当前位置:主页 > 科技论文 > 搜索引擎论文 >

实体检索结果倾向性分析

发布时间:2018-02-12 13:05

  本文关键词: 信息检索 情感分析 实体检索 句子领域识别 句子情感分类 出处:《哈尔滨工业大学》2012年硕士论文 论文类型:学位论文


【摘要】:随着论坛等互联网社区的蓬勃发展,越来越多用户参与到互联网的建设中来,向互联网贡献数据。这些数据中很大一部分是对人物和事件的评论,包含了用户的观点和态度。浏览这些信息能够帮助用户了解舆论大众对自己所关心事物的看法。互联网中的情感信息是海量的,很难依靠人工方法收集和整理。搜索引擎是人们获取信息的主要方式,但是搜索引擎关注的是事实相关的文档,忽略了文档中的情感信息。
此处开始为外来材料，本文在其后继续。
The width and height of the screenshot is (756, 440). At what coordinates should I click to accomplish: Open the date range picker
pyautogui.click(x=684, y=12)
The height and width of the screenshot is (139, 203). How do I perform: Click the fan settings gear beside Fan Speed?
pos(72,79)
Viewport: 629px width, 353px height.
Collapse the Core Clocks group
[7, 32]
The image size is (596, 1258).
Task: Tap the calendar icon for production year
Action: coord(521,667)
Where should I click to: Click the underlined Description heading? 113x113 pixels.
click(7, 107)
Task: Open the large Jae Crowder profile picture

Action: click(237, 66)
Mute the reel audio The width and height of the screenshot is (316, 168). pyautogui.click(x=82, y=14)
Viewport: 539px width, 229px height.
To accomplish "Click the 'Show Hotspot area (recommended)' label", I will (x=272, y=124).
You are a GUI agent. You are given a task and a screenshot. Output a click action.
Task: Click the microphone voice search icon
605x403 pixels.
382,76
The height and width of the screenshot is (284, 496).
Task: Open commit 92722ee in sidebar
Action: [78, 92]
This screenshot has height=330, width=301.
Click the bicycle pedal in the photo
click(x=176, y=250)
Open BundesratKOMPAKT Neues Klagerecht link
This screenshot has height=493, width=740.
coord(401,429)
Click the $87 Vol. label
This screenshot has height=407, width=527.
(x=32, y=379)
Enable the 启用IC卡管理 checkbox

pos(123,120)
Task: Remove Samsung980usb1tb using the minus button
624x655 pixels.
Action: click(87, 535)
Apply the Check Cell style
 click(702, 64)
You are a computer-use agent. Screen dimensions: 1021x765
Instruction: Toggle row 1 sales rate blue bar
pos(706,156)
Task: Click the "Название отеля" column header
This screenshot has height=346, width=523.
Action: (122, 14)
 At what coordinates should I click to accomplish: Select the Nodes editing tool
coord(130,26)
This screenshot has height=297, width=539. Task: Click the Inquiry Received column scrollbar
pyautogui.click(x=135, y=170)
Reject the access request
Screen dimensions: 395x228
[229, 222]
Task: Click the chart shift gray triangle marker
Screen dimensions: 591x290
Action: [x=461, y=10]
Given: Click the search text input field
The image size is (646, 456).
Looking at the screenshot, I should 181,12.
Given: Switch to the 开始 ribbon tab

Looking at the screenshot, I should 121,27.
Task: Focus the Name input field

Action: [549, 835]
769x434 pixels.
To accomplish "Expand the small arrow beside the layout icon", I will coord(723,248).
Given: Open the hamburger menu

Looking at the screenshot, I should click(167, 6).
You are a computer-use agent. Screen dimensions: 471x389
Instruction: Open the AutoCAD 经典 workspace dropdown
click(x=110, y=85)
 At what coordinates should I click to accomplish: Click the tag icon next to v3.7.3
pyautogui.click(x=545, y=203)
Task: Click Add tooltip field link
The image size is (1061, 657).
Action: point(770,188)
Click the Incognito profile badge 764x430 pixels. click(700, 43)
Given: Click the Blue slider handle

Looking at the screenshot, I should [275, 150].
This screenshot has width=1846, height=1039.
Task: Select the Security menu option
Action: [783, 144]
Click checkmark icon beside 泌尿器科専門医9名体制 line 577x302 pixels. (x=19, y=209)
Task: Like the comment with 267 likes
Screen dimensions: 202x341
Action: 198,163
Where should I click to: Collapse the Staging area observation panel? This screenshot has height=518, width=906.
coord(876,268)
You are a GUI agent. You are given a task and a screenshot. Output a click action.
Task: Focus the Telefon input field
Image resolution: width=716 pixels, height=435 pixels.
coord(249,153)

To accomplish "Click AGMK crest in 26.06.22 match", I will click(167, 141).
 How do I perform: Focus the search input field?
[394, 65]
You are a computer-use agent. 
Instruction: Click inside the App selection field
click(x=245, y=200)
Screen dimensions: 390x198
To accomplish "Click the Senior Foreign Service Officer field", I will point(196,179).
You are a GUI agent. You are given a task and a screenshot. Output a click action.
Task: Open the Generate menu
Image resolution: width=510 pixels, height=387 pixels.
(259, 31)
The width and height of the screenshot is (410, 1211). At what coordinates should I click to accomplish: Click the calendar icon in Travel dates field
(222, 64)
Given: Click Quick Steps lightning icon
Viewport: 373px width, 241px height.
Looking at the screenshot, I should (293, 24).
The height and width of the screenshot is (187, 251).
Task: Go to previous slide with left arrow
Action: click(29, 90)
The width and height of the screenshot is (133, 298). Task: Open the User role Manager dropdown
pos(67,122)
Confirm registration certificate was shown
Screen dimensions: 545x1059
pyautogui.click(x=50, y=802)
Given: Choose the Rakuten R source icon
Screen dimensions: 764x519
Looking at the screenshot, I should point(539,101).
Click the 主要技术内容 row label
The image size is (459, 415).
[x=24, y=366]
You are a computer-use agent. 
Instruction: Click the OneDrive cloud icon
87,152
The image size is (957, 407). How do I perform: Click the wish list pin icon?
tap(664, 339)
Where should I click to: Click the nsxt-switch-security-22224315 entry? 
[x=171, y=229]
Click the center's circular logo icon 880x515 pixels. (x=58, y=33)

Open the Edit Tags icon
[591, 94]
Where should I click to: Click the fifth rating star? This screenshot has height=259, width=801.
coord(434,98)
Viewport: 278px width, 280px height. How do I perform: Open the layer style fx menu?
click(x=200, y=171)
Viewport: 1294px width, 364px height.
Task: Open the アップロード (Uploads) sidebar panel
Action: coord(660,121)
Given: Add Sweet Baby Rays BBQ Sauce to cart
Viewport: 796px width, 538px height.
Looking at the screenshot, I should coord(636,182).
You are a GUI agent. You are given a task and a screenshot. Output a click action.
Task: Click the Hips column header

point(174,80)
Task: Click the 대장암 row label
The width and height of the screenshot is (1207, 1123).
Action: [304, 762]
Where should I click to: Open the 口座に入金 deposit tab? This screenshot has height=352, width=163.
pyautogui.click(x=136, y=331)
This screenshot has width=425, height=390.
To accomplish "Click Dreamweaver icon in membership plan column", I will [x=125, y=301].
因此,本文将情感分析技术和搜索技术结合起来,当搜索引擎接入的检索串是实体时,以搜索引擎的检索结果为研究对象,分析包含实体的句子对实体的情感倾向。分析结果可以支撑情感检索、信息过滤等任务,具有很大的实用价值。本文中研究的实体包括数码产品、人物、机构和政策法规。 首先,,本文提出了实体相关句识别问题的解决方法。该方法采用SVM分类算法,使用实体到评价词语的依存句法路径等特征,从包含实体的句子中选取真正和实体相关的句子,即评价对象是实体的句子。该方法能够将相关句比例由不进行实体相关句识别时的77.5%提高到85.85%。 然后,本文提出了基于上下文扩展的句子领域识别方法,该方法将包含实体的句子及其前后各两个句子看作一个整体,并用这个整体表示包含实体的句子,并对其进行分类。这种方法扩充了待分类句子的内容,一定程度上解决了数据稀疏问题。与直接对包含实体的句子进行分类的方法相比,该方法显著提高了分类的准确率,但是政策法规和机构的识别效果较差。通过分析发现,政策法规和机构的特征分布极其相似,这也造成了这两个类别识别性能较差。 最后,本文对包含实体的句子进行了情感分类,将包含实体的句子分为褒义、贬义和客观3类。本文采用SVM分类算法,使用评价词语和unigram两种特征,并采用信息增益对unigram特征进行特征选择。实验结果表明,同时使用评价词语和unigram两种特征取得的效果比单独使用其中一种特征取得的效果好。另外,通过分析unigram特征维数对情感分类性能的影响,发现随着特征维数的增加分类准确率很快就达到了饱和,这也说明特征选择对句子级情感分类是极其必要的。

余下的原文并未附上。